My brother's the accident-prone one in the family (he crashed his bike at the bottom of a big hill nearby so many times that for a while, the old man who lived there had our home phone number on his fridge even though he'd never met anyone but my bro)
I've only once scratched myself with a size-3 needle.
I've had my moments...
I screwed up my knee in a dogsledding accident.
That's right. Dogsledding.
Although I do know how to mush, on this particular day, I was a passenger in a sled driven by a man who (I later found out) had never been on a dogsled before in his life. The snow was too deep for easy pulling, and once the sled stopped, with the passengers in the sled, it was too heavy and bogged down and the dogs couldn't get it going again.
I was sitting at the back of the sled, and couldn't get out until last.
As soon as I had one foot on the snow, the dogs threw themselves into their harnesses again. A driver with even just a little experience would have anticipated this, and would have been standing on the brake. Instead, the suddenly much lighter sled flew forward, tangling my leg in the rigging. I was yanked off my feet, flipped upside-down, and drug for several feet before someone managed to catch the sled and jump on the brake.

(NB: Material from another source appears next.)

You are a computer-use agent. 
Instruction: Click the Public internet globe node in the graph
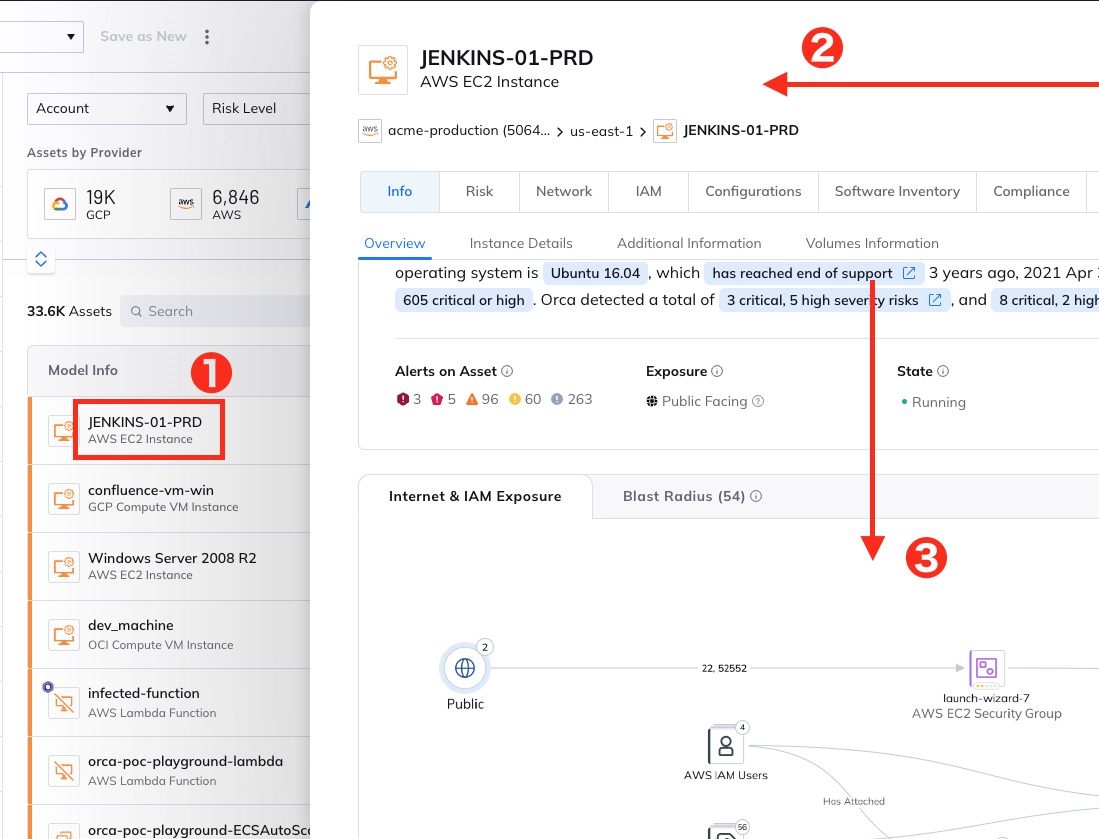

I was OK for the entire half-hour hike back to the main buildings, and then for the hour-long hike to our campsite on the most evil of snowshoes (two days later someone finally figured out that the reason I was having so many issues with my snowshoes was that my bindings were screwed up), and then back to the vans, across the same knee-deep snow (this time without snowshoes because some genius had a theory that we'd probably packed the trail down the first time).
Basically, I was okay as long as I was still moving. But by the time we finished our drive to town for dinner and sightseeing, I could hardly move my leg, let alone put weight on it.
BUT, I'd paid good money for the trip, and I was camping with a bunch of macho guys. So I sucked it up and limped back to the campsite. About every three steps, I punched through the packed-down crust and floundered in the slush-and-powder below. It ranks in the top three most painful experiences of my life.